Karl Friedrich Krüger (18 December 1765 – 21 April 1828) was a German actor and the brother of actress Caroline Demmer.

== Life ==
Krüger was born in Berlin. His father was a musician in the royal chapel in Berlin. He himself made his debut on 14 February 1785 at the Hoftheater in Berlin as Kosinsky in Schiller's drama The Robbers. In 1786–87 he was engaged—with his sister—in Weimar, later in Magdeburg and Hannover, and went to Amsterdam in 1789. In 1791 he returned to Weimar and worked there until 1793. At the Weimar premiere of Don Carlos, on 22 February 1792, he played Domingo.
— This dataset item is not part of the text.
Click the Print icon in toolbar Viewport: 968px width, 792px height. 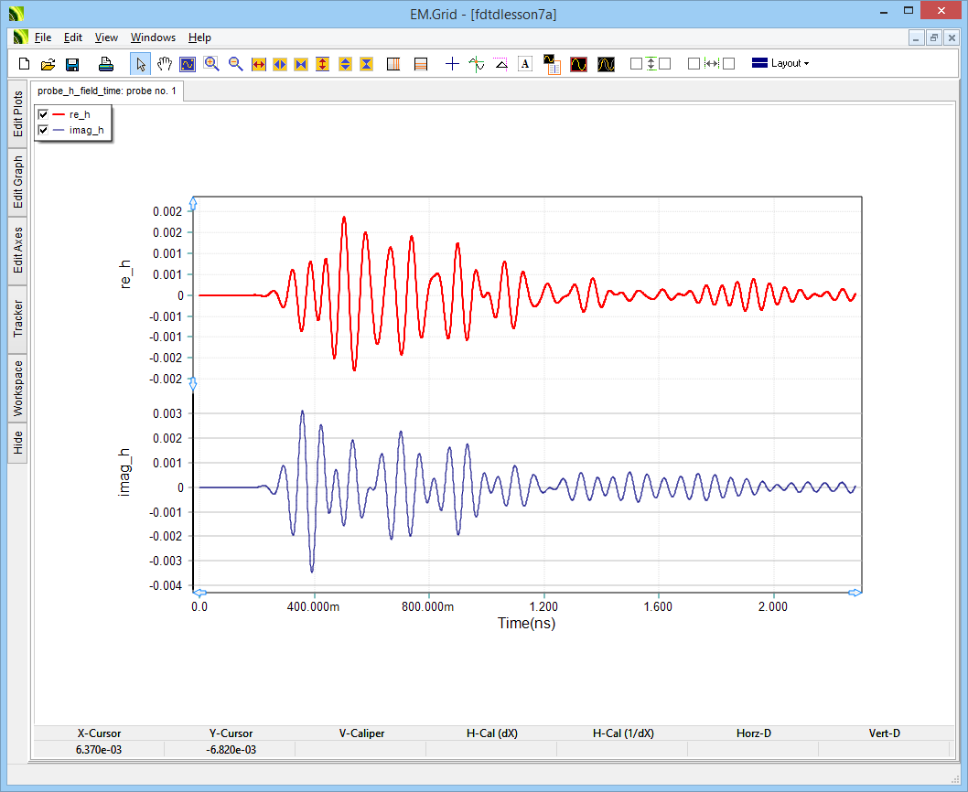pos(106,64)
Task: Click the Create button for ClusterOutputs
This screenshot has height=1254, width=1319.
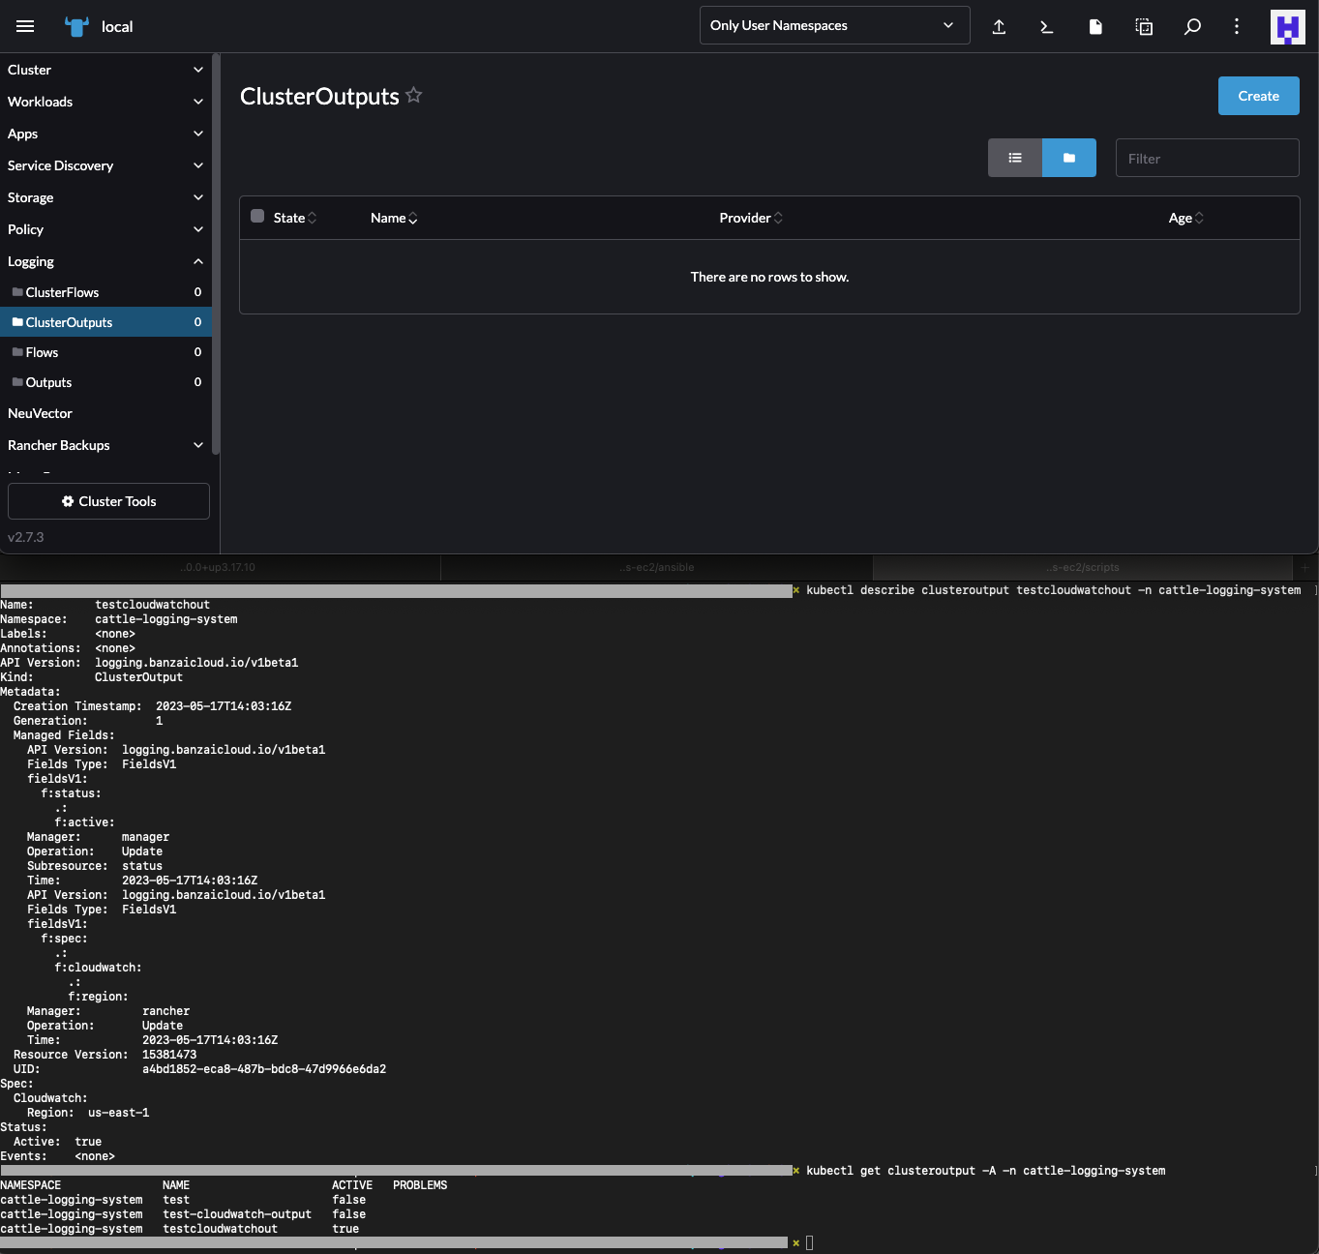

Further stations were again Amsterdam, Prague, Karlsbad, Chemnitz, Leipzig (1797–1799), Freiberg, Teplice and from 1800 Brünn.

In 1802 he went to the Wiener Burgtheater, to which he belonged until his death. He was regarded as an extremely versatile actor who later also appeared as a comedian. Ignaz Franz Castelli wrote about him:

Krüger was an ornament of the Viennese court theatre both in the touching and in the comical. I have never seen old dudes like the Hofmarschall Kalb and the old Wallenstein in the 'Player' portrayed with this truth again.

He was married to the actress Karoline Krüger. His sister-in-law was Franziska Romana Koch and his father-in-law was Antonín Jiránek. Anna Feodorowna Krüger, also an actress, was his adopted daughter.

Krüger died in Vienna at the age of 62.